Monoliths are chromatography media cast as a single integrated unit. This is in contrast to porous particles packed in a column or membranes cut and configured to support practical use. The features that first brought monoliths to prominence were their abilities to maintain high resolution and capacity regardless of the flow rate and size class of the molecules they separate. Such features result from their unique architecture, which supports mass transport by convection. Monoliths also provide a low-shear fractionation environment that supports uniquely high functional recoveries of shear-sensitive products such as DNA plasmids, live viruses, and labile proteins.
Capacity: Monoliths have lower surface area per unit volume than columns packed with porous particles. As a result, monoliths generally have lower capacity for small biomolecules, but this trend may be changing.
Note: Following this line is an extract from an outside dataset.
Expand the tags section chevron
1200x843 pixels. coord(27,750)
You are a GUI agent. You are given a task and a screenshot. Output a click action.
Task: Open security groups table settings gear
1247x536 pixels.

Frantisec Svec (professor at UC Berkeley and director of the Molecular Foundry at Lawrence Livermore Laboratories) presented the symposium-opening keynote in which he described recent work integrating nanoparticles into monolith structures to increase surface area. This brings monolith capacity nearly on par with porous particle media, even for proteins as small as 12 kDa. Professor Giorgio Carta (University of Virginia) later presented on the use of grafting methods to increase binding capacity, and it seems reasonable to anticipate that fusion of these approaches may bring the advantages of monoliths to biomolecules of all sizes.
Despite relatively low protein binding capacity, the high capacity of monoliths for large molecules makes them good candidates for removing DNA and viruses when a protein of interest flows through the support. This characteristic was highlighted by Joe Zhou (CEO of Genor BioPharma in Shanghai), who discussed the benefits of integrating anion-exchange monoliths into IgG purification: DNA capacities range 10 – 40× higher than porous particles, and virus binding capacities 10 –100× higher.
Another regulatory advantage of monoliths over porous particles derives from the fact that large-molecule capacity and separation performance are independent of flow rate. That suspends the need to narrowly define residence-time requirements, which encumbers porous particle media. Zhou commented that the recent availability of disposable/reusable monoliths is likely to accelerate their acceptance into manufacturing applications for all biopharmaceuticals.
Immunoglobulin M (IgM): The large size of IgMs makes them natural candidates for monolith purification. These million-Dalton antibodies are gaining commercial momentum because of their ability to discriminate glycosylation variants. Rapidly emerging applications include cancer and stem cell therapies as well as treatment of infectious diseases. Recent clinical trials with an antipneumonia IgM demonstrated 100% success (1).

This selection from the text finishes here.